Progressive Enhancement

One of the things I was doing while working for the College Board was researching strategies for accessible Web content. So it became apparent that Pragmatic Progressive Enhancement, or what we used to call Graceful Degradation, was in fact the best architectural strategy for ensuring an accessible and robust user experience.

Think of a document being viewed in a Web browser as an MVC application (I found this idea in Ajax in Action),

HTML is the Model: HTML contains only structured data (content and markup).

JavaScript is the Controller: JavaScript is used to change the structure of HTML model, based on user decisions.

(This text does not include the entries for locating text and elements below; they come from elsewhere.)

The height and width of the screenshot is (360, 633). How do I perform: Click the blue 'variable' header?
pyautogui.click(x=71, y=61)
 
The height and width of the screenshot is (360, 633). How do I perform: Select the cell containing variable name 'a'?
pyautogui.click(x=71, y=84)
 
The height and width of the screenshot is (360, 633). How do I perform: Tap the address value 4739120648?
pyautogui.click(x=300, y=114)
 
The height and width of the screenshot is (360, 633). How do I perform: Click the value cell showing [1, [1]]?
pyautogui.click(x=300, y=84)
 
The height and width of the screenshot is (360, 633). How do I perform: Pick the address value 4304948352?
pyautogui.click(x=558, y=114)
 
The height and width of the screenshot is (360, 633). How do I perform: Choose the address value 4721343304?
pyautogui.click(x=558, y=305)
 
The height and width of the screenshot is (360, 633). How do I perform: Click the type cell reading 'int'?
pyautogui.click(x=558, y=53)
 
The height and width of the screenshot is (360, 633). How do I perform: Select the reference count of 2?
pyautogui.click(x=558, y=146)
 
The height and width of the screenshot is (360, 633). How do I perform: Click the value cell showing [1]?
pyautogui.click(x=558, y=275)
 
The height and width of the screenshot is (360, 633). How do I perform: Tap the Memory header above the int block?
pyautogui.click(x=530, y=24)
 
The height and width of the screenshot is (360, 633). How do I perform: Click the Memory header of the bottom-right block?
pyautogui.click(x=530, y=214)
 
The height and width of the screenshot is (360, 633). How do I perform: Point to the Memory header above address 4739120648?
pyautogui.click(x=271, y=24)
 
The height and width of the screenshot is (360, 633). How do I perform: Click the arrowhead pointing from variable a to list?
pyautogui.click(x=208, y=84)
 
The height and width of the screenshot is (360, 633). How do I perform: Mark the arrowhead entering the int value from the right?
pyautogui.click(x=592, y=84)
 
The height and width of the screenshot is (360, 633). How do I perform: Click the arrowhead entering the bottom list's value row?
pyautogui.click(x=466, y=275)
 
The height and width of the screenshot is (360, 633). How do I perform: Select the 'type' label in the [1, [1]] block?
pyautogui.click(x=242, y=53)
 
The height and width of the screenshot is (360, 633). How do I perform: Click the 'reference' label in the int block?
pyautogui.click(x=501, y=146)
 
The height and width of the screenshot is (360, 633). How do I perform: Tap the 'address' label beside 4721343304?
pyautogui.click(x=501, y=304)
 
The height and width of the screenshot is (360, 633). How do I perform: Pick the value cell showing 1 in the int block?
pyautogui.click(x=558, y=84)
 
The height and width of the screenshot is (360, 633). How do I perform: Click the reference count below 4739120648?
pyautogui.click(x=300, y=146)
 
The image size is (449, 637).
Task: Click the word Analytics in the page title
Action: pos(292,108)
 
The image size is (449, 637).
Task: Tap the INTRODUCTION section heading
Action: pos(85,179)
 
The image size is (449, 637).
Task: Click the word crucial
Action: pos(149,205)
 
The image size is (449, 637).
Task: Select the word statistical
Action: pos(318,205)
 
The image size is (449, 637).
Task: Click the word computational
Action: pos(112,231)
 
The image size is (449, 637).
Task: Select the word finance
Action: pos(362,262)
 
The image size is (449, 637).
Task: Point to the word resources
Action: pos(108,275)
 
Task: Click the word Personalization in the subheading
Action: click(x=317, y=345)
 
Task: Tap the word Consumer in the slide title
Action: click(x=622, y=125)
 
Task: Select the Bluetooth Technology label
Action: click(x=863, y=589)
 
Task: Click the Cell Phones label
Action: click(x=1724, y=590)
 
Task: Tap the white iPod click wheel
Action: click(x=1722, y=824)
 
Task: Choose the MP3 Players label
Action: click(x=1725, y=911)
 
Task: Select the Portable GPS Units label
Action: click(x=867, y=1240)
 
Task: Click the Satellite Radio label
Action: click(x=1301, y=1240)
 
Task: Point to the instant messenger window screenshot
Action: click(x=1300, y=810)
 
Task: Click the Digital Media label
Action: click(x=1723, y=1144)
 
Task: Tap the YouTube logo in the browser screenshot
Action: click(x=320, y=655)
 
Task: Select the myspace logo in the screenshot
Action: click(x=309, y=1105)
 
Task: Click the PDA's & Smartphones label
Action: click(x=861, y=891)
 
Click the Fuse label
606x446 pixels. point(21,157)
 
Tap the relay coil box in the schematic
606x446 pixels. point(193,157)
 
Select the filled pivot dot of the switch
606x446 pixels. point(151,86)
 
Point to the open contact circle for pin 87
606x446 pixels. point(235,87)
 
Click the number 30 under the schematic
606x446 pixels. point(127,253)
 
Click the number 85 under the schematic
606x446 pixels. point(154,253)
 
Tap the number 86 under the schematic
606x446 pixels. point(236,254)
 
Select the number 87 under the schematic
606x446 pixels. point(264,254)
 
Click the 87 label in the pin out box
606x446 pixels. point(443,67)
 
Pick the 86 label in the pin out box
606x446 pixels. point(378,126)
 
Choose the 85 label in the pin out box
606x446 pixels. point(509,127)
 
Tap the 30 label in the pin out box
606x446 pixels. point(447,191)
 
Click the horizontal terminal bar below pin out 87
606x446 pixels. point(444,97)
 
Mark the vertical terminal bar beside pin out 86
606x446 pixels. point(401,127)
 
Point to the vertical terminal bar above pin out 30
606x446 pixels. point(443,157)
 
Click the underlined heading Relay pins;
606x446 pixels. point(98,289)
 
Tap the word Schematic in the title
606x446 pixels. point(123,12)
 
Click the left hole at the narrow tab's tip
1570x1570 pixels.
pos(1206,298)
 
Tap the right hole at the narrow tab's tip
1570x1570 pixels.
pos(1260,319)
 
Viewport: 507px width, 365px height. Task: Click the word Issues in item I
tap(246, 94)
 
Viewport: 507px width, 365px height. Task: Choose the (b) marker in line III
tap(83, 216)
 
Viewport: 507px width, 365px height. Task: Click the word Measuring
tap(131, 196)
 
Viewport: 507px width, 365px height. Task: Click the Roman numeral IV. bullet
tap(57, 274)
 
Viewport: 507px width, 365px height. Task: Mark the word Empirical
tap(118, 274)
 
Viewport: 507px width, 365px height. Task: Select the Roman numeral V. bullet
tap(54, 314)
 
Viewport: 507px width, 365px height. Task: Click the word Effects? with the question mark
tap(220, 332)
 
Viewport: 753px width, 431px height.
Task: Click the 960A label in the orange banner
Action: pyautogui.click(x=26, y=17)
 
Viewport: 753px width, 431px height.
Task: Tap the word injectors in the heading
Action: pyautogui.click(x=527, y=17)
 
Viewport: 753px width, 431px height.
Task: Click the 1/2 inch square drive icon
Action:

CSS is the View: CSS is used to filter and style data from the model so that it is displayed in a way the user understands.

In order to maintain separation between these ‘application tiers,’ there should be no JavaScript or CSS at all in the HTML.

Therefore, the ‘inline event handler’ attributes ONCLICK, ONMOUSEOVER, and their ilk are not needed and should never be used. And the STYLE attribute is never needed either.

An immediate benefit is that it then becomes trivial to lint and validate all of the HTML, JavaScript and CSS contained in a project just by filtering for file extensions. Of course there are many other benefits which are described at some length in articles such as those I have listed here on delicious.com.

Not directly related, but speaking of standards, this is the College Board’s beautiful HTML page which I use as a reference and style guide when designing templates.

And finally, for amusement, I found in my notes that, according to PPK, the term ‘unobtrusive JS’ was coined here.